From: Soares Chen (crf_at_[hidden])
Date: 2011-03-23 23:14:08
Hi everyone,
Thank you very much and I appreciate all your feedback! :)
I have talked privately with Chad Nelson and Mathias Gaunard over the
past few days and they have give me a lot of useful suggestions. Based
on the feedbacks and some study into Chad's Unicode library,
Boost.Unicode and Boost.Filesystem, I have come out with some ideas on
what kind of library should I build in this GSoC project.
== Observation ==
Before I go into the concept of the library I'm proposing, I would
like to point out a few observations. Firstly for Chad's code, I
notice that his utf*_t classes have signatures similar to the
following:
class utf8_t : public specialized_string_t<utf8_t, std::basic_string<char>>
class utf16_t : public specialized_string_t<utf16_t,
std::basic_string<char16_t>>
class utf32_t : public specialized_string_t<utf32_t,
std::basic_string<char32_t>>
where char16_t and char32_t are custom typedef to 16-bit and 32-bit
characters if not in C++0x.
Notice that the classes are all derived from a template called
specialized_string_t that has generic interface that access to the
underlying string. This makes it possible to add Unicode encoding
semantics to any string class that only handle raw bytes by creating
new template instances following the pattern
`specialized_string_t<ClassName, RawStringContainerClass>`.
This pattern actually somewhat similar to the view<> concept mentioned
by Dean Michael Berris in the boost::string discussion. Dean's view
concept has the signature of `class view<Encoding>` and wraps the
proposed boost::string as it's underlying container. Notice that the
view template can actually be generalized to wrap other strings, such
as std::string, by adding one template parameter to make it `class
view<Encoding, StringT>`.
In the boost::string discussion, it is also generally agreeable that a
string class should really be just a dumb container that store raw
bytes and do not care about the meaning of those bytes. This is also
why even the new proposed boost::string class (now called Boost.Chain)

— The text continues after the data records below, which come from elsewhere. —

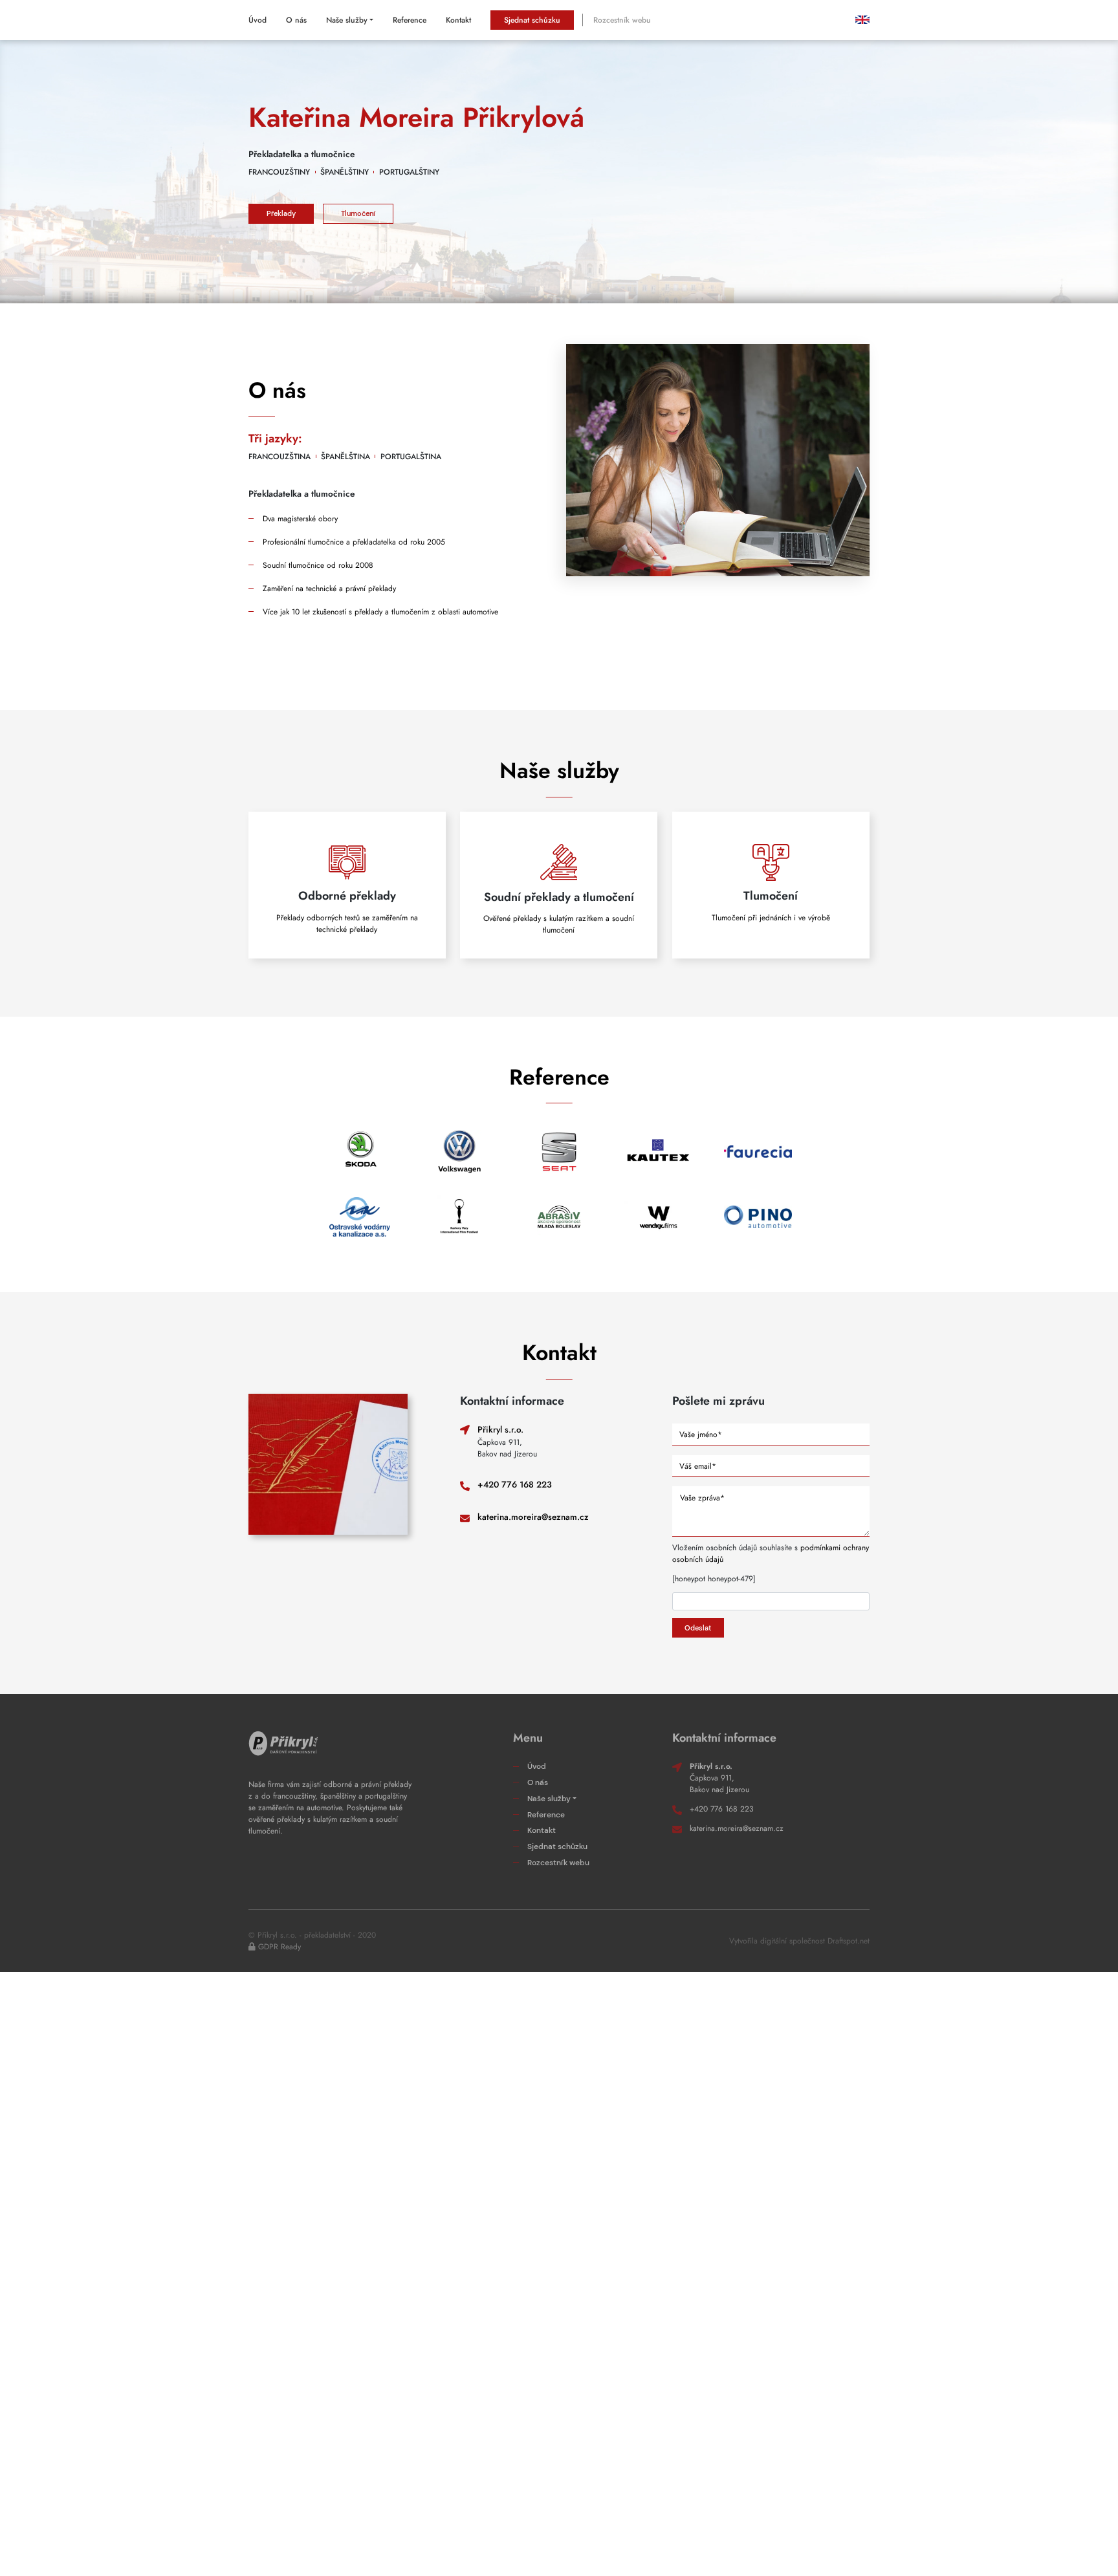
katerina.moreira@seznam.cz (533, 1517)
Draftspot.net (849, 1941)
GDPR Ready (279, 1947)
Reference (409, 20)
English (857, 20)
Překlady (281, 213)
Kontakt (458, 20)
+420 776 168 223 (514, 1484)
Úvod (257, 20)
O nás (296, 20)
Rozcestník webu (622, 20)
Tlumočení (358, 213)
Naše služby (346, 20)
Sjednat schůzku (532, 20)
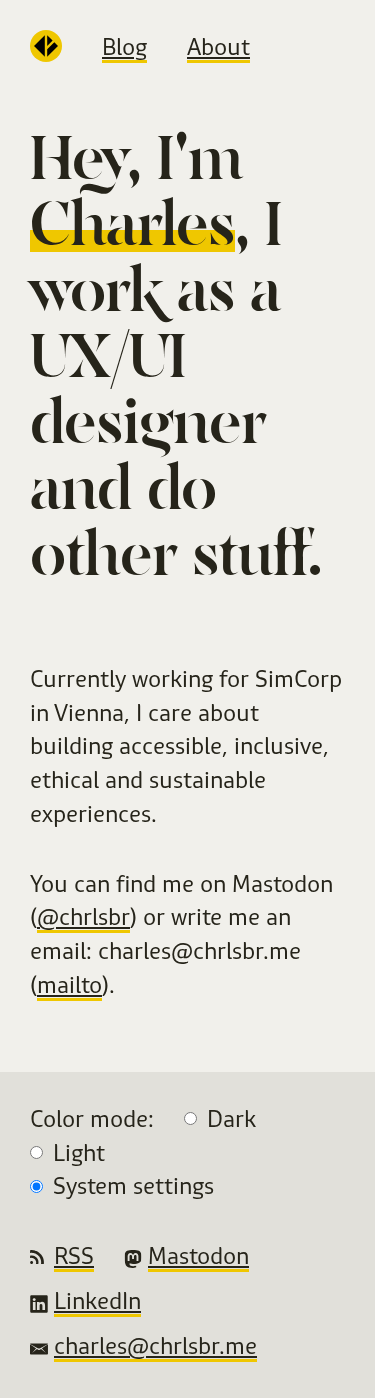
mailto (69, 984)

also do not attempt to add Unicode semantics into it. Instead, the
view<> class is used at one level higher than boost::string to add
encoding semantics to the raw string container.
This pattern can also be seen applied in Boost.Filesystem, where it
use a special class to represent the path, rather than the raw
std::basic_string<> variants. The path class has the following
signature:
template <class StringT, class PathTraits>
class basic_path;
where StringT is the type for the internal raw string container, and
PathTraits contains two conversion functions that know how to convert
one type of external (incoming) strings into the type of it's
underlying string container. This allows Boost.Filesystem's developers
to choose a consistent internal string format, such as the 16-bit
wchar_t, while still able to compare it against other string format,
such as the 8-bit std::string.
There is one inefficiency I notice in the basic_path design, which is
that the path traits is restricted to only able to convert between two
string types, instead of arbitrary external string type to one
internal string type. This means that for example, if the developer
chose the path traits to convert between 8-bit and 16-bit character
strings, then it is not possible to implicitly convert a 32-bit
character string into that path type. Fortunately this is probably
fine for Boost.Filesystem as at this moment, Windows use 16-bit
wchar_t* in it's filesystem API while all other OS use 8-bit char*.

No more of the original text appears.